▶ **What to produce**
Only the lines from the one containing "Christian (584, 2413)" to the end of the material are to be copied, exactly and in full; images stay out.

● ● ●

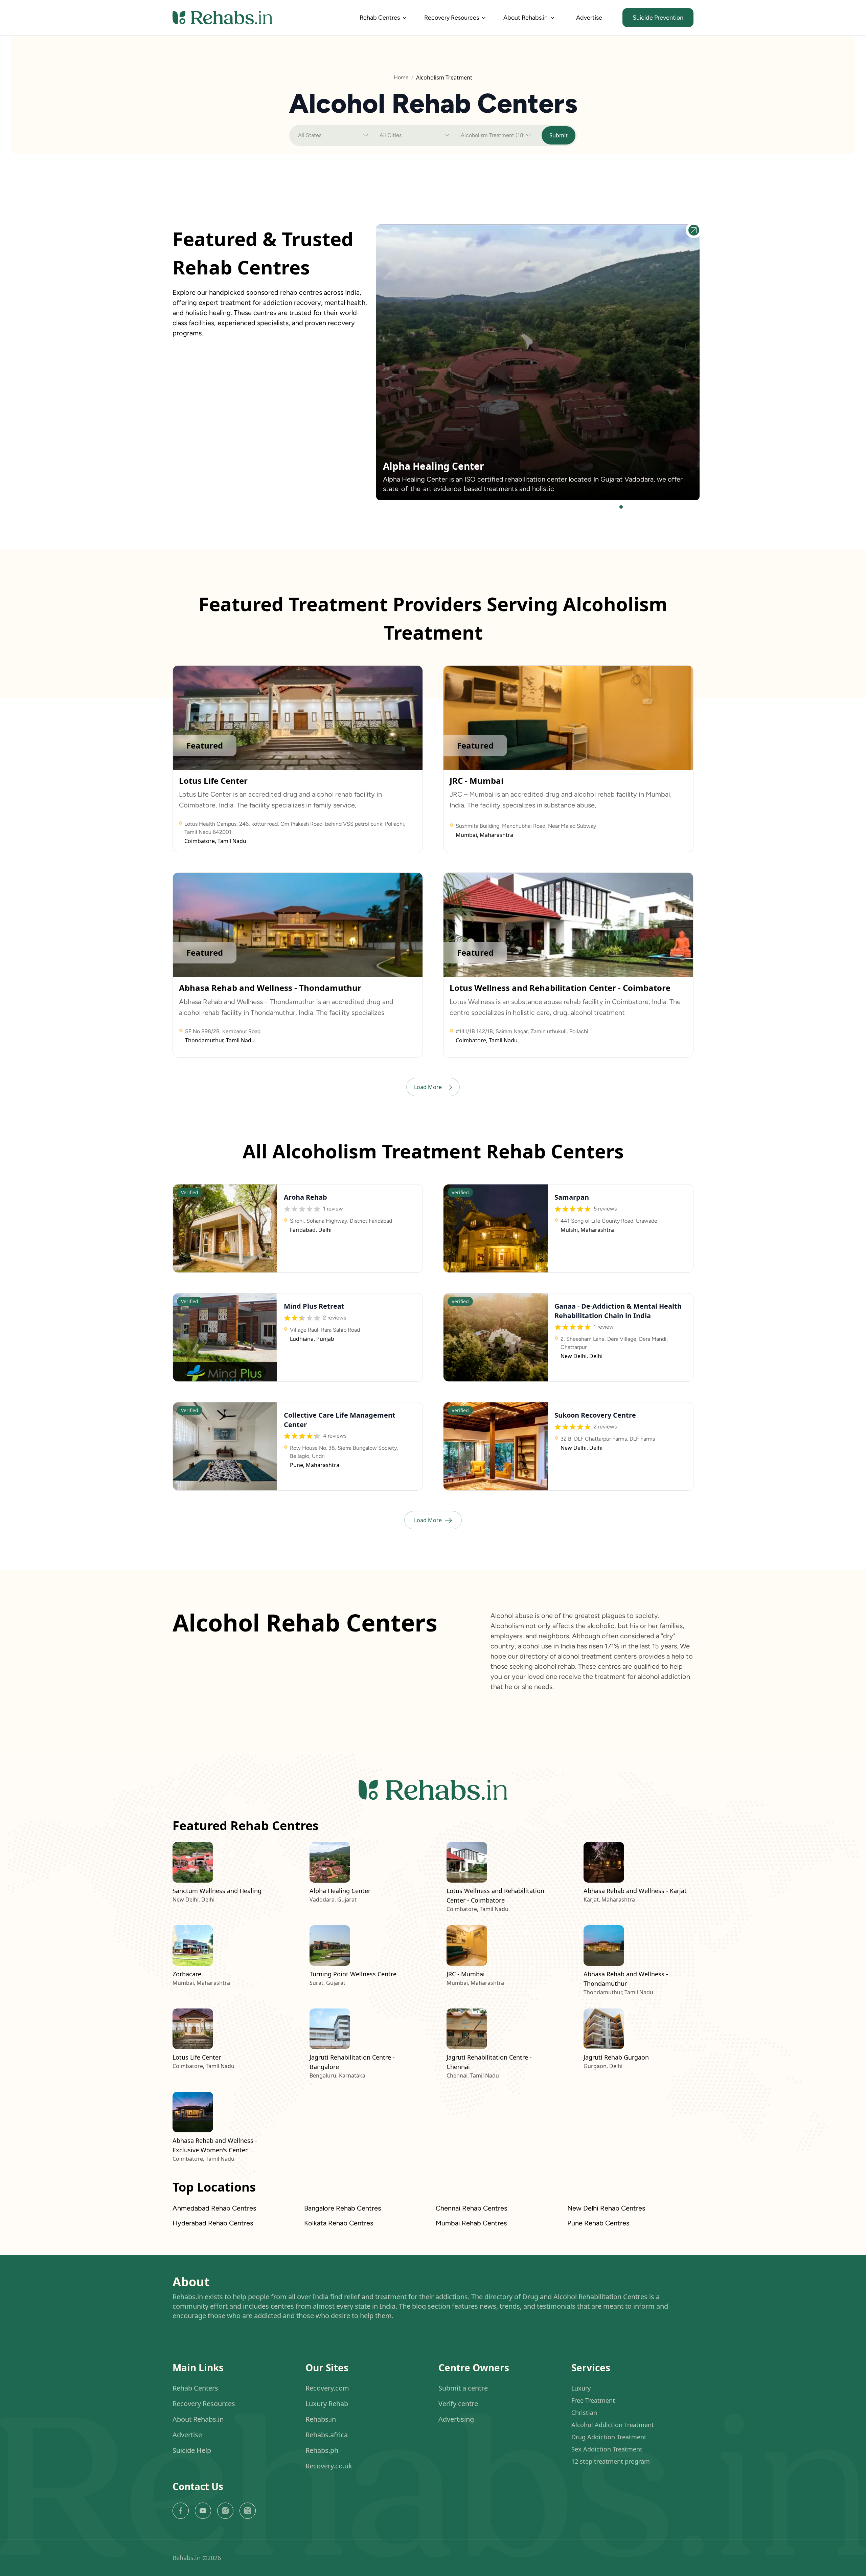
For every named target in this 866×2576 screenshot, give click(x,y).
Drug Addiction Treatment (608, 2437)
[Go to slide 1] (621, 507)
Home (401, 77)
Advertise (589, 17)
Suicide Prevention (658, 17)
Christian (584, 2413)
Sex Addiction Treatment (606, 2449)
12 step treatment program (610, 2462)
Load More (428, 1087)
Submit (558, 135)
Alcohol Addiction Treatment (612, 2425)
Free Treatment (593, 2401)
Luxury (581, 2388)
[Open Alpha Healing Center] (694, 230)
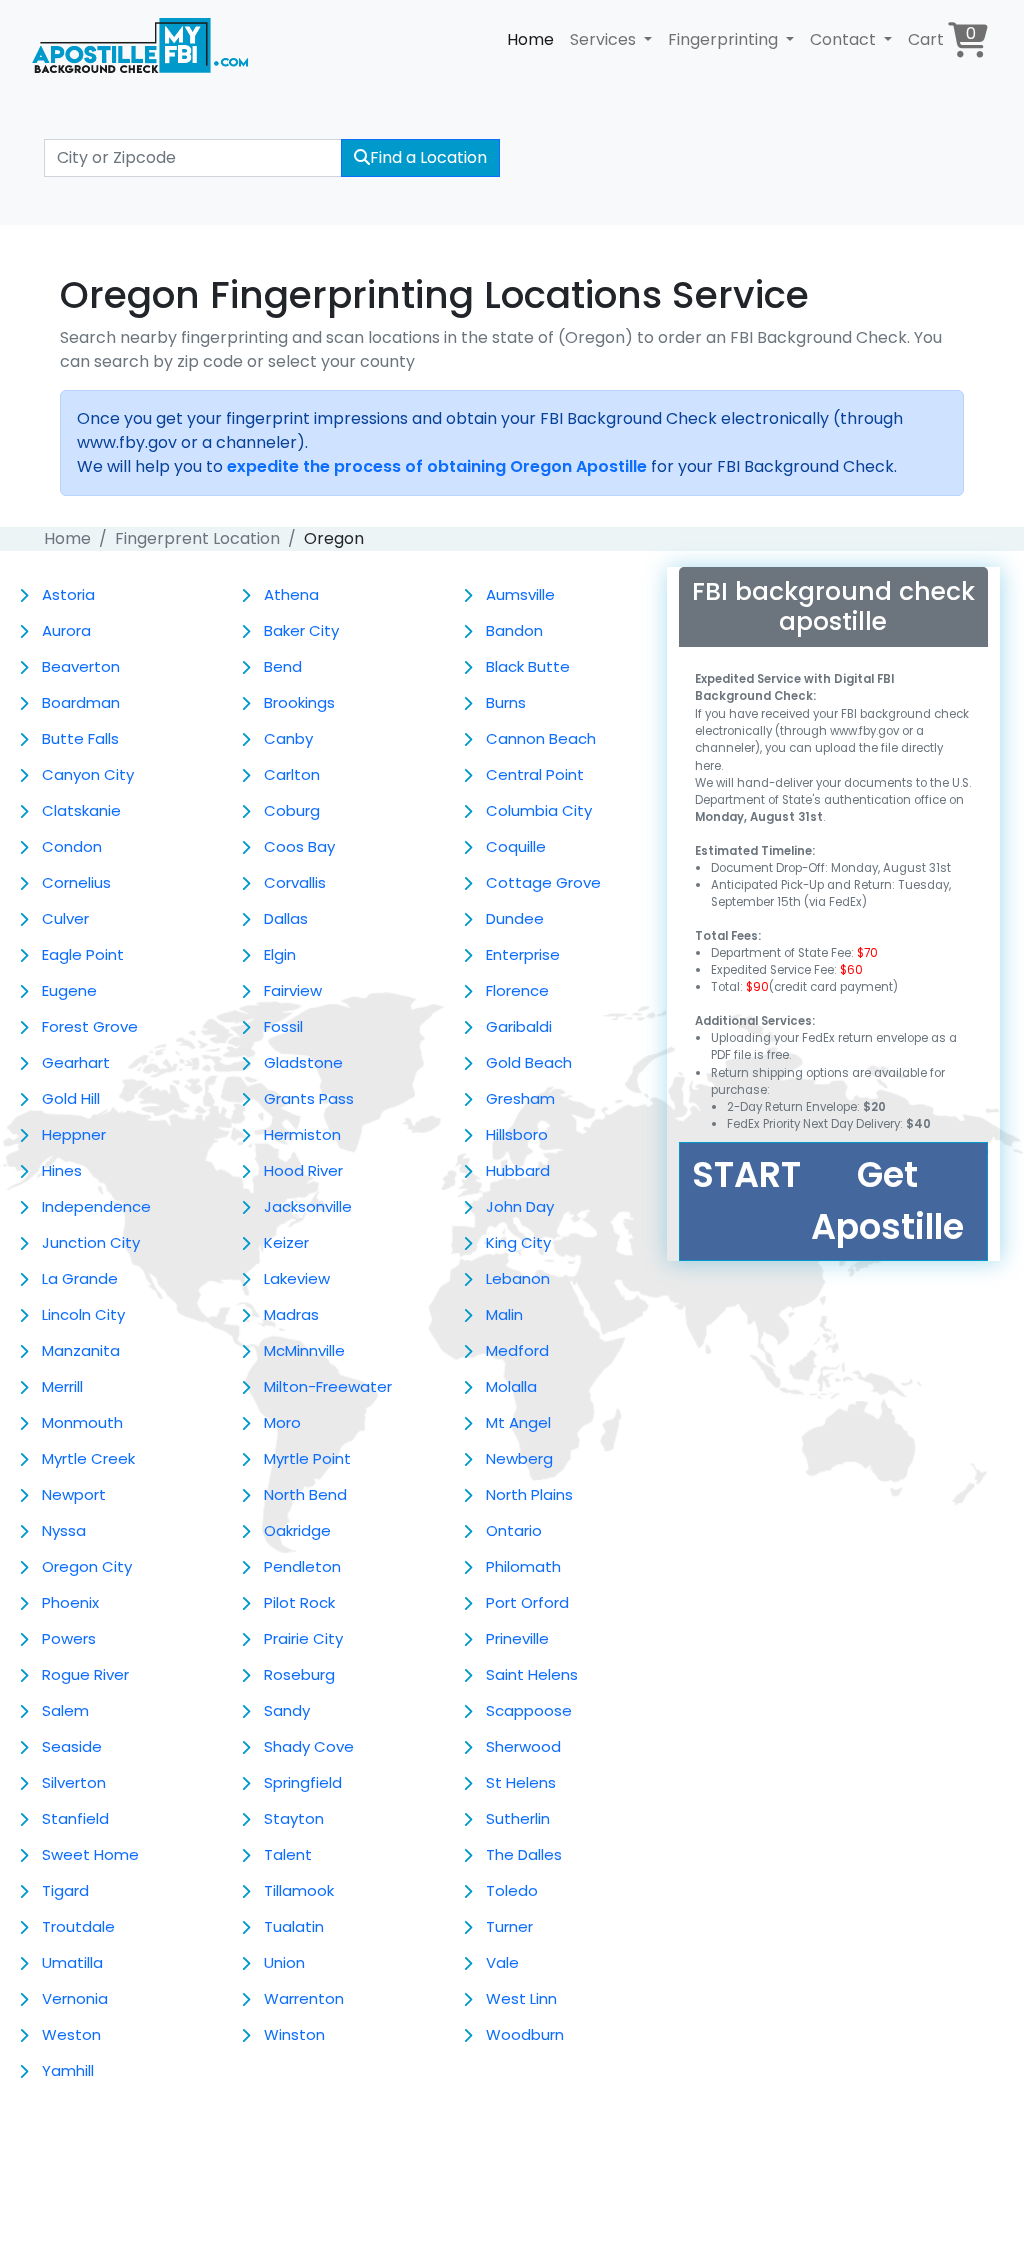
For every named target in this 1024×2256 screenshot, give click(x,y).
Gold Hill (71, 1098)
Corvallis (295, 882)
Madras (291, 1314)
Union (284, 1962)
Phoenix (70, 1602)
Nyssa (64, 1530)
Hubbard (518, 1170)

● ● ●

▶ **Response to the task**
Christian (584, 2413)
Sex Addiction Treatment (606, 2449)
12 step treatment program (610, 2462)
Load More (428, 1087)
Submit (558, 135)
Alcohol Addiction Treatment (612, 2425)
Free Treatment (593, 2401)
Luxury (581, 2388)
[Open Alpha Healing Center] (694, 230)
For every named target in this 1024×2256 screenshot, give click(x,y).
Gold Hill (71, 1098)
Corvallis (295, 882)
Madras (291, 1314)
Union (284, 1962)
Phoenix (70, 1602)
Nyssa (64, 1530)
Hubbard (518, 1170)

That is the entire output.